This Government has taken an economic model that was the envy of the world and destroyed it. It was destroyed not by some international tsunami from abroad but by a bog-standard property bubble that was entirely homemade. As the governor of the Central Bank has found, official policy added fuel to the fire and heightened the vulnerability of the economy.
Catastrophic Budgetary policy was central to the collapse. Public spending was consciously expanded at a faster rate than the economy could support. The damage done to competitiveness was ignored. The public were led to believe that the party would last forever. The property bubble that was bringing in new tax revenue was urged on by a Minister for Finance who resisted closing down these tax reliefs. To court popularity, government became more and more reliant on a narrow range of volatile taxes. In the end a quarter of all tax revenue was coming from the building sector.
The financial regulatory structure that was created to defend the interests of ordinary members of the public was totally unequal to the arrogant swagger of those who believed they were invincible. The internal systems of the banks were easily corrupted by buccaneering methods and the regulators just doffed their hat. The cold truth is that a political culture has been created in Ireland where a powerful elite has had easy access, and were in a position to promote their own narrow interests at the expense of the wider public good.
People didn’t need to be told about the destruction that is being wrought by failed politics. In just over two years, national income has fallen by 28% and investment by 101%. Almost 300,000 jobs have been lost and 150,000 people have emigrated.
This has been a young person’s recession most of all. Over 90% of the jobs lost have been among people under the age of 35. These are the people who should be the building blocks of a strong economic future. Instead the lucky ones have been able to leave to seek work elsewhere. Many remain locked in by their commitment to mortgages on houses that they will never see the price they paid again.
The persistent denial of culpability by this Government does nothing for their credibility if they aspire to lead us out of this crisis. Their response to date is the response of prisoners of a failed past.

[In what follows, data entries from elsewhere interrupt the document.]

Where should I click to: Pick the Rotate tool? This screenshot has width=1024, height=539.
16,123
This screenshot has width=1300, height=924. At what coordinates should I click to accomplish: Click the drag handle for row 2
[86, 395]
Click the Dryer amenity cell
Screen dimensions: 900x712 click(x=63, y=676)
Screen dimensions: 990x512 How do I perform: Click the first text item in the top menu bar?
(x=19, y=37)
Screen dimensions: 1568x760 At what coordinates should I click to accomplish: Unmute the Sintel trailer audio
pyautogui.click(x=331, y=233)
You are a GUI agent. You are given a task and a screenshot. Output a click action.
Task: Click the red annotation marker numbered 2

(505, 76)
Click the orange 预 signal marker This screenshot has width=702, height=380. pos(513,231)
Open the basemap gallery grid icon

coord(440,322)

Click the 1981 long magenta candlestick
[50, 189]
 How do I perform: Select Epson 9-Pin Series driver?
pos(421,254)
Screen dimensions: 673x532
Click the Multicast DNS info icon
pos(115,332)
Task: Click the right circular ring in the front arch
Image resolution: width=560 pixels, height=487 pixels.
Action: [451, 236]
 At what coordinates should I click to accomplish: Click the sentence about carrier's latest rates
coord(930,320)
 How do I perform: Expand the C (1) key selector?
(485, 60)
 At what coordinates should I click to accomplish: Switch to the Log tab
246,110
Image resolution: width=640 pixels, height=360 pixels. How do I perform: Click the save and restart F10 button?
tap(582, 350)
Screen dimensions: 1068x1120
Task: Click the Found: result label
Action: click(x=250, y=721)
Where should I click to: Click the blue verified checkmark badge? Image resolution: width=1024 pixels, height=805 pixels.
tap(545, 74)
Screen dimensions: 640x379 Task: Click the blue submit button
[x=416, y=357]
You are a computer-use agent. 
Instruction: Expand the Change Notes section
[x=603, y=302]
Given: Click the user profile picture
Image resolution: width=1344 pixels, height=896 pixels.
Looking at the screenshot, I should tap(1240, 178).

The world has changed, but policy remedies that they have instinctively reached for are simply not equal to the task. Having created this crisis by running a pro-cyclical fiscal policy and pampering to the needs of the banking sector, they now insist that the solution to the crisis is simply again to operate pro-cyclical fiscal policies, which are now making the recession worse, and again pamper to the needs of failed banks and their investors.
The reason why such catastrophic failures occurred in Ireland is that Ministers believed it was a virtue to fly by the seat of their pants. This was the prevailing philosophy pushed by Fianna Fail just as the economy was committing to be part of the euro zone. It was a catastrophic misjudgement.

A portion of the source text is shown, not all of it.